So why is it that I spend so much time focused and worrying about how other people are relating to each other, and how they're doing? When I was thinking about what I'd write later tonight, I just realized that almost all my real serious thoughts are about other people, there being assorted social insanity going on as usual in various spheres. I know I really should invest more of my emotional energy in my own needs, but somehow it's much more fulfilling to take care of other people. This is not a new reflection: I've talked to my parents about it, and I gather it's a Cohen/Kosowsky family trait of long standing, especially from my Dad's parents in particular: somewhat less from their siblings, etc.

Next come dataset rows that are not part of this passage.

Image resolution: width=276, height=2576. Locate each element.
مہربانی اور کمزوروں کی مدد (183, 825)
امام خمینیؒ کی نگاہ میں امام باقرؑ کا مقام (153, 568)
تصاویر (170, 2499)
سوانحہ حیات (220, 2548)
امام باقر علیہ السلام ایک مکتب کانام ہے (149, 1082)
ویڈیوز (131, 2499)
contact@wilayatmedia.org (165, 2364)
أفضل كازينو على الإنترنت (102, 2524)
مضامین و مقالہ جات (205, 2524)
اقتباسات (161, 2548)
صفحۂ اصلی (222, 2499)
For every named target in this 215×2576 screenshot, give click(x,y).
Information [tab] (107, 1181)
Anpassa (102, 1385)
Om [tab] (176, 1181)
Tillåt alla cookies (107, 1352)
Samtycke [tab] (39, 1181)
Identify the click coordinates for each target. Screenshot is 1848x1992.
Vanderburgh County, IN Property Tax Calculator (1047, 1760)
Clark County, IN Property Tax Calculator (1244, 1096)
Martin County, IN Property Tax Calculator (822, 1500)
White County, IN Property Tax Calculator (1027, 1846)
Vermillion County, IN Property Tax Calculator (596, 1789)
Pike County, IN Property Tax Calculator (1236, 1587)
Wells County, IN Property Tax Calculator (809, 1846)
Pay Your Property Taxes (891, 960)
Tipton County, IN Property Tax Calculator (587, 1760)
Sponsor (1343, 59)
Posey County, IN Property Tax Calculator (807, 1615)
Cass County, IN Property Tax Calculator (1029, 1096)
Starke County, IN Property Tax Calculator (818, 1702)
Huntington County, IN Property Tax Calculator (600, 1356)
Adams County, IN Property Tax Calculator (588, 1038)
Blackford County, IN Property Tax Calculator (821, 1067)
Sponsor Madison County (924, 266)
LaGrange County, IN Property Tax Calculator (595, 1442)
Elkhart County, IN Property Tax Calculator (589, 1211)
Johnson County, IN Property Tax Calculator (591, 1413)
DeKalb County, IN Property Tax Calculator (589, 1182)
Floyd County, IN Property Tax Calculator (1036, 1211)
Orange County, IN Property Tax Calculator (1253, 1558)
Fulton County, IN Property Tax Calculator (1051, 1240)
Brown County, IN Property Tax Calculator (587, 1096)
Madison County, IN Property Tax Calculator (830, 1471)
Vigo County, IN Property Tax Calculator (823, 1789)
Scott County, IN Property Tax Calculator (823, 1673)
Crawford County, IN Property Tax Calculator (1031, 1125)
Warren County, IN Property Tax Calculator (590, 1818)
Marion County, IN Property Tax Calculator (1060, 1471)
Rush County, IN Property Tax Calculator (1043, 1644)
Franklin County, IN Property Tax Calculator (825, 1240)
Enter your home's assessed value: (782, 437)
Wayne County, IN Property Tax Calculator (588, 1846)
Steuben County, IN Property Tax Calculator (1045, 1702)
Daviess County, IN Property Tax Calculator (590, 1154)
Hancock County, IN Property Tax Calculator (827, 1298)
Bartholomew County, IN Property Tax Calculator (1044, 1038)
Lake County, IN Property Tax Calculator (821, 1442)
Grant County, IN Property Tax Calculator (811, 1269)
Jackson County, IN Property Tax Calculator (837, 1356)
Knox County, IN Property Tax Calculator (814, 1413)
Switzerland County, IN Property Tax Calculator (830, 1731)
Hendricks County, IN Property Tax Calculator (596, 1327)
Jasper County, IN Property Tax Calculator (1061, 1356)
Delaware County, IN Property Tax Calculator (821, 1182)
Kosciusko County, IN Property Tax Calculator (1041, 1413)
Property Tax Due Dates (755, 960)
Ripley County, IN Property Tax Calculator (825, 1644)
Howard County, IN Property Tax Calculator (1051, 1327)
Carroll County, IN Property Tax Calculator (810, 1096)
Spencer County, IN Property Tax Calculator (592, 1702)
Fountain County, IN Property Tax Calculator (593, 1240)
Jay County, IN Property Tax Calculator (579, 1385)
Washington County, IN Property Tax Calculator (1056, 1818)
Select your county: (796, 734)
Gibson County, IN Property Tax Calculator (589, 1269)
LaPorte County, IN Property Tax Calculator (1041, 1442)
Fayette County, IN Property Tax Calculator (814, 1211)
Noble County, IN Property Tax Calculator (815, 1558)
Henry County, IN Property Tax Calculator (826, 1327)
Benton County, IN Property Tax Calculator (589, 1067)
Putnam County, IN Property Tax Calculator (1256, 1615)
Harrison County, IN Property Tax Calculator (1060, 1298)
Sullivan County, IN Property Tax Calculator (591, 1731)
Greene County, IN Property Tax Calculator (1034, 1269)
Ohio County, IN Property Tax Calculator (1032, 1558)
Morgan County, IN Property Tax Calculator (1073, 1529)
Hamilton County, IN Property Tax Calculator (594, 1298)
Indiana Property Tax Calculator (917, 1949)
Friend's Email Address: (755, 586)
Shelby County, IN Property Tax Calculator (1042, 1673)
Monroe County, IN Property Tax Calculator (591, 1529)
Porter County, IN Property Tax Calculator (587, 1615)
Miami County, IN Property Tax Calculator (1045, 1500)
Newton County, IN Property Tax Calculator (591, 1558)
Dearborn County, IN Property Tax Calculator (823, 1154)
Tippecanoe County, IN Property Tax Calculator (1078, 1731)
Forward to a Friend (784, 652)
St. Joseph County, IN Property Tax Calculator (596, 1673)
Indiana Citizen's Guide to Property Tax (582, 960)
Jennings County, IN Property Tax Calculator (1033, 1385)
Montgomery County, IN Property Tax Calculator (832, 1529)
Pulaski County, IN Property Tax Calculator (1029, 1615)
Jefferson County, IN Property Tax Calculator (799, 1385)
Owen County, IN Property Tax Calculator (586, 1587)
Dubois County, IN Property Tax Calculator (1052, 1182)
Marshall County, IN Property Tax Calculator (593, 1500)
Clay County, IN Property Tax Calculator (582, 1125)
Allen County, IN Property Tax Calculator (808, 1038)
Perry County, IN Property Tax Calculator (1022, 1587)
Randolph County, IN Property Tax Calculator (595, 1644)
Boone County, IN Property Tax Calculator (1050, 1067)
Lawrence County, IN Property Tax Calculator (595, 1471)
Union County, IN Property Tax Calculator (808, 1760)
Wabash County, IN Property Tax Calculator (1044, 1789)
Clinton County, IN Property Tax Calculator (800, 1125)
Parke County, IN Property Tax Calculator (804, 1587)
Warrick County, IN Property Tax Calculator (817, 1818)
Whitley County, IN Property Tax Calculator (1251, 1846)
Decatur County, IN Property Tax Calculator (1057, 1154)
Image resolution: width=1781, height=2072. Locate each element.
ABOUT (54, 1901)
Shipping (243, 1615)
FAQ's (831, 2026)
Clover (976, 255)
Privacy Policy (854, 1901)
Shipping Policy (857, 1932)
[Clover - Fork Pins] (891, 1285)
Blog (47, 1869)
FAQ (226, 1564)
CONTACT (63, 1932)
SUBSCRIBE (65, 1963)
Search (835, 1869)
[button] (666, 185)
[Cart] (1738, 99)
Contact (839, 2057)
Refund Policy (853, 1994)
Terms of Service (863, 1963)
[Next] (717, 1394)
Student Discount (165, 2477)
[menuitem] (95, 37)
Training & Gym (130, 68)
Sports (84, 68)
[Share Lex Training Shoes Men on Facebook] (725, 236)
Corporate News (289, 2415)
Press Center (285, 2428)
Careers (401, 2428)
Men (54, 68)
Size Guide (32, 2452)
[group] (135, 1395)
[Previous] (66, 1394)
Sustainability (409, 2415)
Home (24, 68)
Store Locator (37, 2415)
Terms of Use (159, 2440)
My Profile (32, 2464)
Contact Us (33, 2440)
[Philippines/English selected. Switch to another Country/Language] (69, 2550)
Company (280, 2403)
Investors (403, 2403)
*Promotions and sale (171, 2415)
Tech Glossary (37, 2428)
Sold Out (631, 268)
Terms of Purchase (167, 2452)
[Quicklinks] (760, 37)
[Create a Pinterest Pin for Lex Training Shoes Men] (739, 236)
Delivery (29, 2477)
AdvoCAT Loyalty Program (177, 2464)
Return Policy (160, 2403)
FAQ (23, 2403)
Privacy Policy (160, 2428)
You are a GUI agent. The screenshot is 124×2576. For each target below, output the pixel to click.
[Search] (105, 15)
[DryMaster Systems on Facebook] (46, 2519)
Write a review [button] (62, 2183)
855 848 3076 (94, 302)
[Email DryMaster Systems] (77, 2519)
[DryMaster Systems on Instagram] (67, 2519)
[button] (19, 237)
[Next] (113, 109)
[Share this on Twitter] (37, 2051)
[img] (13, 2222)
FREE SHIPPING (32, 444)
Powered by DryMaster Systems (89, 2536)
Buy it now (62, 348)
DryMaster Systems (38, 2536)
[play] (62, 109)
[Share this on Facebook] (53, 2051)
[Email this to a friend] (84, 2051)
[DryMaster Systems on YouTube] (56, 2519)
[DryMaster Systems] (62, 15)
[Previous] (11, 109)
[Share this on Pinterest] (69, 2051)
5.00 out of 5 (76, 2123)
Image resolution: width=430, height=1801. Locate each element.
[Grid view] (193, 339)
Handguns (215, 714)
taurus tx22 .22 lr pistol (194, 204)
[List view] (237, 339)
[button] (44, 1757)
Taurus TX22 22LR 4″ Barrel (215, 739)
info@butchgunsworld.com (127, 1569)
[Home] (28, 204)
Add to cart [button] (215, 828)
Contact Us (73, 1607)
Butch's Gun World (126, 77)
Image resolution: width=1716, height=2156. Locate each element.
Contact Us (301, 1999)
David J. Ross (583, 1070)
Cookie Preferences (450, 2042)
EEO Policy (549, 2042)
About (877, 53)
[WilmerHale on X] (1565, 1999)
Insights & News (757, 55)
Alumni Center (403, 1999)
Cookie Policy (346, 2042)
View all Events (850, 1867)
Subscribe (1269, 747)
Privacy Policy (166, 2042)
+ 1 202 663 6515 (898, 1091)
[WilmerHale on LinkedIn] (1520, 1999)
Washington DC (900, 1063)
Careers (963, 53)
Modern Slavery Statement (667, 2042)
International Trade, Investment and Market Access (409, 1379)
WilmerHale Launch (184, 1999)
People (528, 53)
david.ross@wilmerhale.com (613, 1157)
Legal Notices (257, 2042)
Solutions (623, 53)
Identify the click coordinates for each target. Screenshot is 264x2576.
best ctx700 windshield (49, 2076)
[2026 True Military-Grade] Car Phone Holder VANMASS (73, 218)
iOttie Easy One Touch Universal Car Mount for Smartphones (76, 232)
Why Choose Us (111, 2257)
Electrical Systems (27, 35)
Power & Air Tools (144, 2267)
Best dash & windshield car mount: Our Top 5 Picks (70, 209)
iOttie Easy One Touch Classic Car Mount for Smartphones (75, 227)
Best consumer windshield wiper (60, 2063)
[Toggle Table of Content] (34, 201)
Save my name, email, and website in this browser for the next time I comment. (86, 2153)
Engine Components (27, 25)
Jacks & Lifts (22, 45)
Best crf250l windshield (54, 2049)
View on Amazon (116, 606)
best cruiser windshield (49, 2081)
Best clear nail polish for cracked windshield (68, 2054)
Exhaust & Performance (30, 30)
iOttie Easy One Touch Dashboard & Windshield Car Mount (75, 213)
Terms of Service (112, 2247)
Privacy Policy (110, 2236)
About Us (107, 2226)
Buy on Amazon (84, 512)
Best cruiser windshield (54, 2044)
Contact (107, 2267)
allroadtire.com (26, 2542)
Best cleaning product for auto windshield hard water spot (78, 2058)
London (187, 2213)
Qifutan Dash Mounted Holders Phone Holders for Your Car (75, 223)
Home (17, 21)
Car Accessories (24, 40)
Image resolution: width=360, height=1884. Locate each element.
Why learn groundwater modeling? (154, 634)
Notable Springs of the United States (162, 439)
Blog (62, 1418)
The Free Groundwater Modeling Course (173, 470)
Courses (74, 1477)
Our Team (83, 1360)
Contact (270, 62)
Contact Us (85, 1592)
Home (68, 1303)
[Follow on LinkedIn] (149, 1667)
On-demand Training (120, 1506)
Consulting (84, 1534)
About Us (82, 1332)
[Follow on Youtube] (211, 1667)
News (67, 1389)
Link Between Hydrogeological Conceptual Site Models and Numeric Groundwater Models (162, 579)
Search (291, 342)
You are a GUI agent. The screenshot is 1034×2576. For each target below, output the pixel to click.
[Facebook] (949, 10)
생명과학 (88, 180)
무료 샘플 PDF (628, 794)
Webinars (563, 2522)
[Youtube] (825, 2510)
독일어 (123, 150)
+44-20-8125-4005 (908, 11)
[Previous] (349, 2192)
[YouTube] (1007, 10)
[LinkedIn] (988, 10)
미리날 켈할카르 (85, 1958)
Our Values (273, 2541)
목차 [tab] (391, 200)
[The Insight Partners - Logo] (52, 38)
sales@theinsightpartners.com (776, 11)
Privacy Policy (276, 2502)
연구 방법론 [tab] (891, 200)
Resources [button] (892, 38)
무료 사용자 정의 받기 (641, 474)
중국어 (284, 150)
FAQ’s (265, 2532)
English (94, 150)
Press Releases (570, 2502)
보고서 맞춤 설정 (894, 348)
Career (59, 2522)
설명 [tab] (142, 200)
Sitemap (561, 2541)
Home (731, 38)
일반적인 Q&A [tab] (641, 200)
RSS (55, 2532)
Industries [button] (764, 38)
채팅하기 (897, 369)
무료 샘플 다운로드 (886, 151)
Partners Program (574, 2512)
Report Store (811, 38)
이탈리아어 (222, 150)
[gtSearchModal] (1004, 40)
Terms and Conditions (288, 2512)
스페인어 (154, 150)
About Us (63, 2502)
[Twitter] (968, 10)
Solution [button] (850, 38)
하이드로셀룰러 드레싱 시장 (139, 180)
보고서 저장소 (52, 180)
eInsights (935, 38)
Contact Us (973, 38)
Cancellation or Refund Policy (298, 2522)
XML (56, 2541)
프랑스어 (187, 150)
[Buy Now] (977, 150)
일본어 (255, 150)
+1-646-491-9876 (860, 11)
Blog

But well: that is the way my grandparents' entire marriage worked: they each cared more about taking care of the other one than theirselves. But somehow I think that is a very unusual sort of situation, and very much based on their own not so happy backgrounds. And if the other person isn't entirely as devoted to that same idea, then one person gives and the other receives, and I've certainly experienced how unpleasant and unhealthy that gets in the long run, just in friendships. It's one of those areas that's hard to balance. I definitely notice many people who are oriented either too much towards other people or twoards themselves. I don't know if you ever can be completely balanced there. I'm not even sure if I should be. But I think being a bit more so might be good. Just looking at this journal, I talk a lot about other people, and am often tempted to do so more, but don't want to be telling other people's problems or secrets around.
In less deep topics: I hate having a sore throat: it annoys me.
In less deep topics: I hate having a sore throat: it annoys me.